Fatherhood in America is changing in important and sometimes surprising ways. Today, fathers who live with their children are taking a more active role in caring for them and helping out around the house. And the ranks of stay-at-home and single fathers have grown significantly in recent decades. At the same time, more and more children are growing up without a father in the home.

The changing role of fathers has introduced new challenges, as dads juggle the competing demands of family and work.

Dads see parenting as central to their identity. Dads are just as likely as moms to say that parenting is extremely important to their identity. Some 57% of fathers say this, compared with 58% of mothers. Most dads seem to appreciate the benefits of parenthood – 54% report that parenting is rewarding all of the time, as do 52% of moms. Meanwhile, 46% of fathers and 41% of mothers say they find parenting enjoyable all of the time.

Dads are much more involved in child care than they were 50 years ago. In 2015, fathers reported spending, on average, seven hours a week on child care – almost triple the time they provided back in 1965. And fathers put in about nine hours a week on household chores in 2015, up from four hours in 1965. By comparison, mothers spent an average of about 15 hours a week on child care and 18 hours a week on housework in 2015.

While fathers are spending more time with their children, many feel they’re still not doing enough. Roughly half (48%) say they spend too little time with their kids. Only 25% of mothers say the same. Dads are also less positive about their own parenting than are moms. Just 39% of fathers say that they are doing a “very good job” raising their children, compared with 51% of mothers.

It’s become less common for dads to be their family’s sole breadwinner. About a quarter of couples (27%) who live with children younger than 18 are in families where only the father works. This marks a dramatic change from 1970, when almost half of these couples (47%) were in families where only the dad worked. The share of couples living in dual-earner families has risen significantly, and now comprises the majority of two-parent families with children.

The public has mixed views about these changes. While only a small share (18%) of adults say women should return to their traditional roles in society, breadwinning is still more often seen as a father’s role than a mother’s. About four-in-ten (41%) say it is extremely important for a father to provide income for his children; just 25% say the same of mothers. And while about three-quarters of the public says having more women in the workplace has made it harder for parents to raise children, a majority (67%) says this has made it easier for families to live comfortably.

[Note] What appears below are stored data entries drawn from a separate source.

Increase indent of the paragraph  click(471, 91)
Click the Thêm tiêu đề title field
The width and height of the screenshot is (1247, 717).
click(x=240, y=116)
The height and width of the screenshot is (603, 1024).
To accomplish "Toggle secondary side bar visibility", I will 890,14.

Work-family balance is a challenge for many working fathers. Just like mothers, many of today’s fathers find it challenging to balance work and family life. About half of working dads (52%) say it is very or somewhat difficult to do so, a slightly smaller share than the 60% of working mothers who say the same. And about three-in-ten working dads (29%) say they “always feel rushed,” as do 37% of working mothers.

Working fathers are also about as likely as working mothers to say that they would prefer to be home with their children, but that they need to work because they need the income (48% of dads vs. 52% of moms). Working dads and moms are also equally likely to say that even though it takes them away from their families, they want to keep working (49% vs. 42%).

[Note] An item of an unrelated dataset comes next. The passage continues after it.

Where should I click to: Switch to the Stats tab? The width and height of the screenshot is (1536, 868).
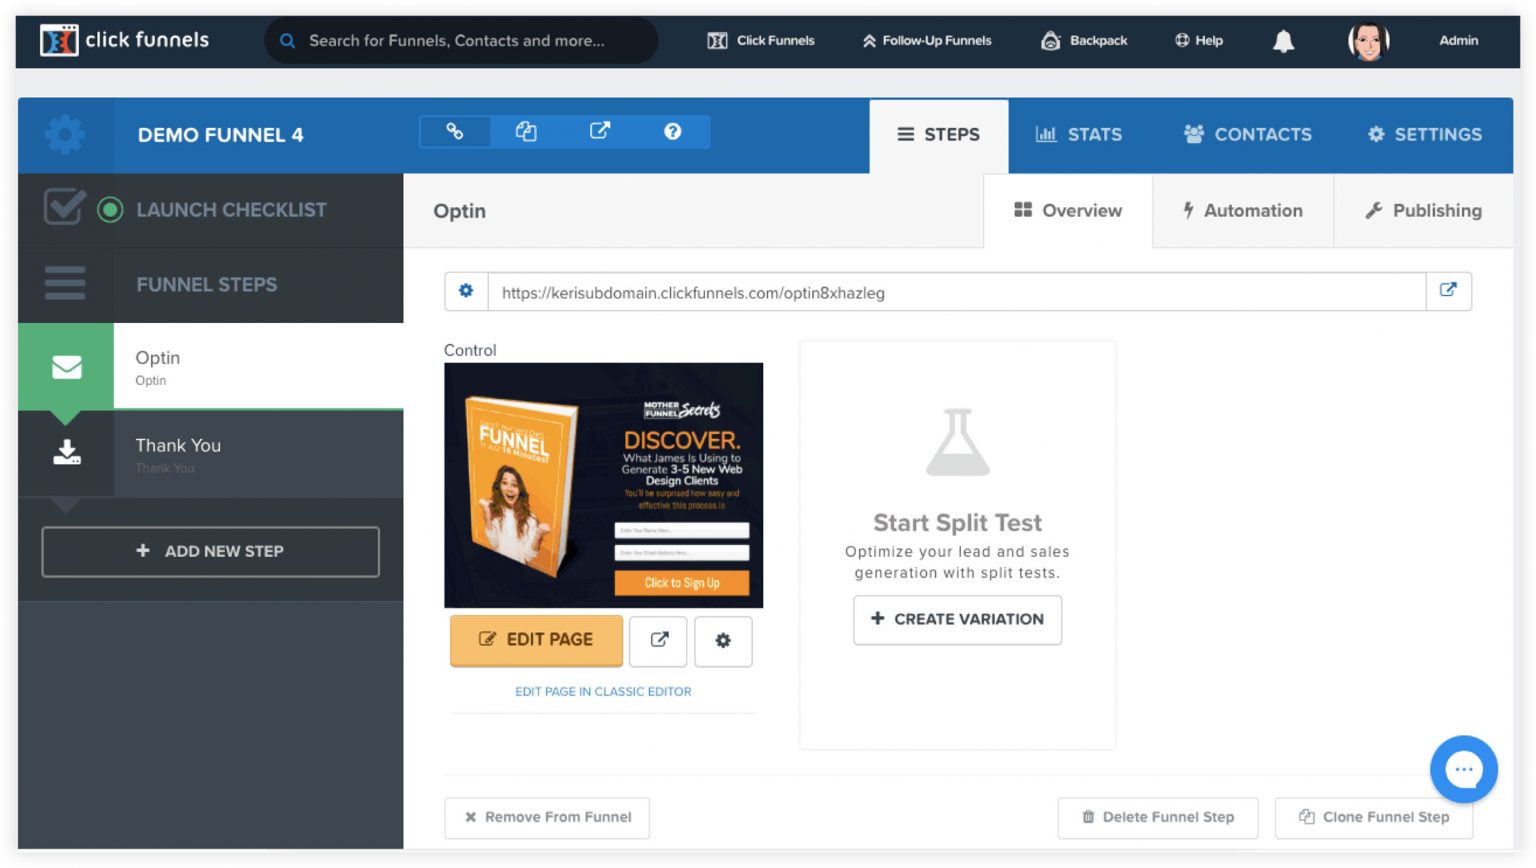tap(1079, 134)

Despite changing gender roles, many still perceive mothers as better equipped than fathers to care for children. When it comes to caring for a new baby, 53% of Americans say that, breast-feeding aside, mothers do a better job than fathers; only 1% of Americans say fathers do a better job than mothers. Another 45% say mothers and fathers do about equally well.

Among the majority of adults (59%) who say that children with two parents are better off when a parent stays home to tend to the family, 45% say it’s better if that parent is the mother, while just 2% say a child is better off if the father stays home. About half (53%) say it doesn’t matter which parent stays home.

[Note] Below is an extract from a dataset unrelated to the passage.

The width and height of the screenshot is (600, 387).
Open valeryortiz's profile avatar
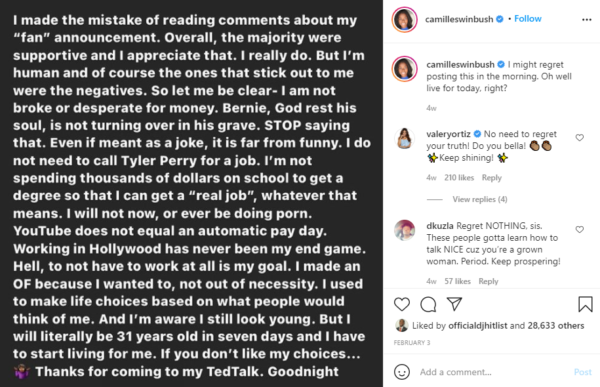tap(404, 138)
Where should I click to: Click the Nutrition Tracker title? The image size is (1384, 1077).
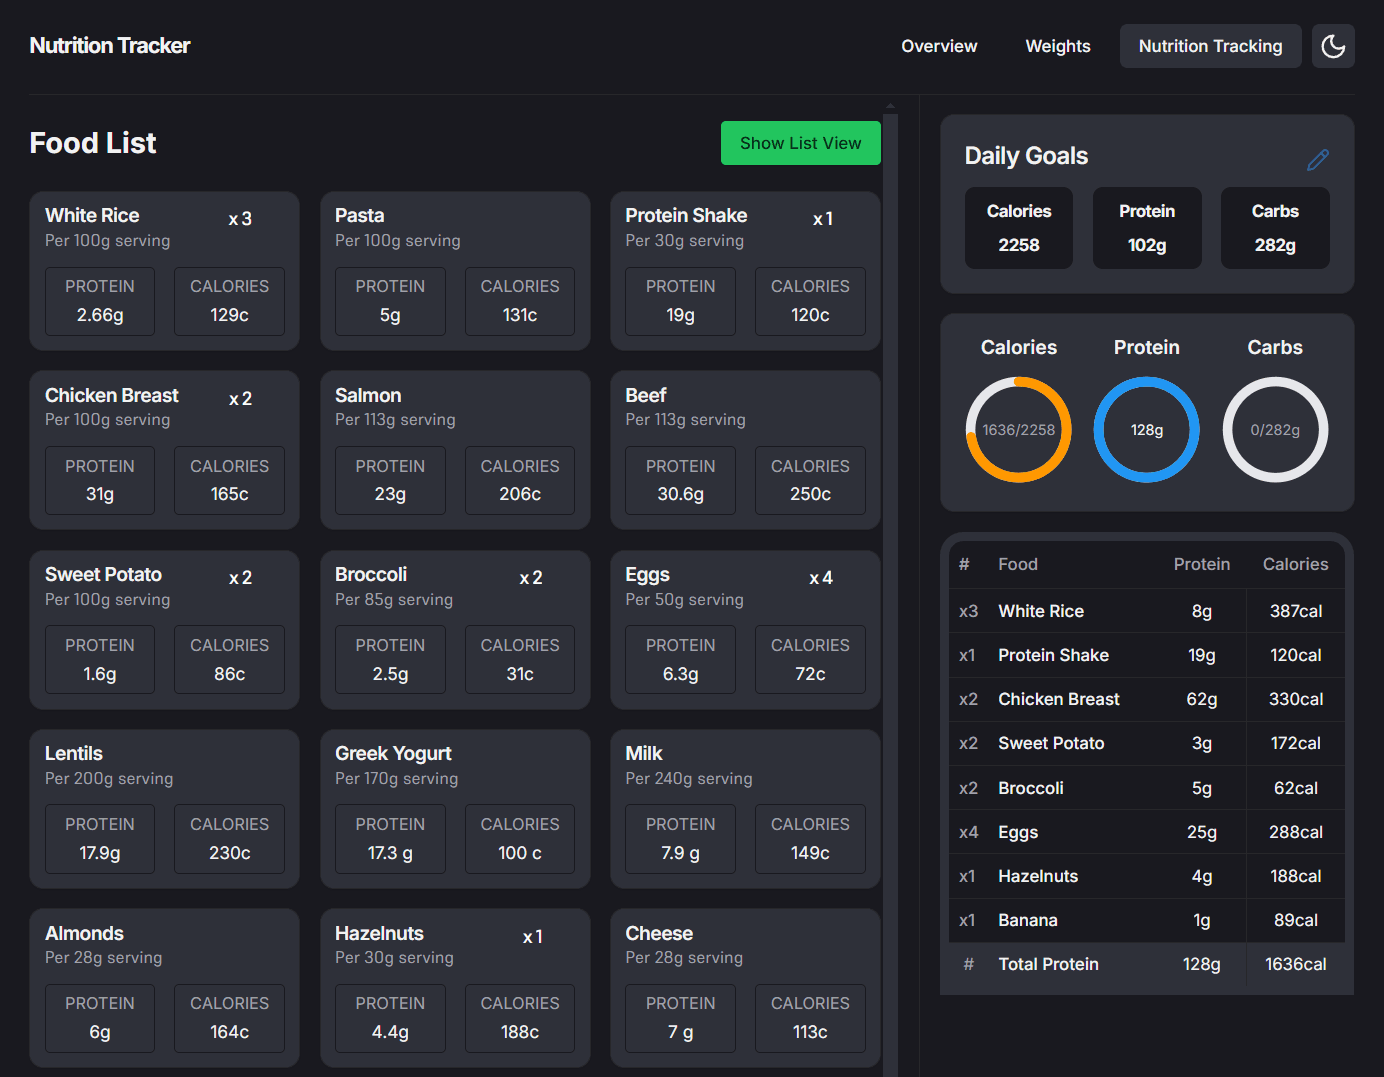click(x=110, y=45)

Seven-in-ten adults say it’s equally important for new babies to bond with their mother and their father. About one-fourth (27%) say it’s more important for new babies to bond with their moms, and 2% say it’s more important for new babies to bond with their fathers. Women are slightly more likely to say that it’s important for new babies to bond with both parents (74% vs. 68% of men).

Among those who took time off to care for a new baby in the past two years, fathers took a median of one week off from work for this reason, compared with a median of 11 weeks for mothers. One factor that might contribute to this gender difference: About half of adults (49%) say employers put more pressure on fathers to return to work quickly after the birth or adoption of a new child, while 18% say employers put more pressure on mothers. One-third say employers pressure mothers and fathers about equally.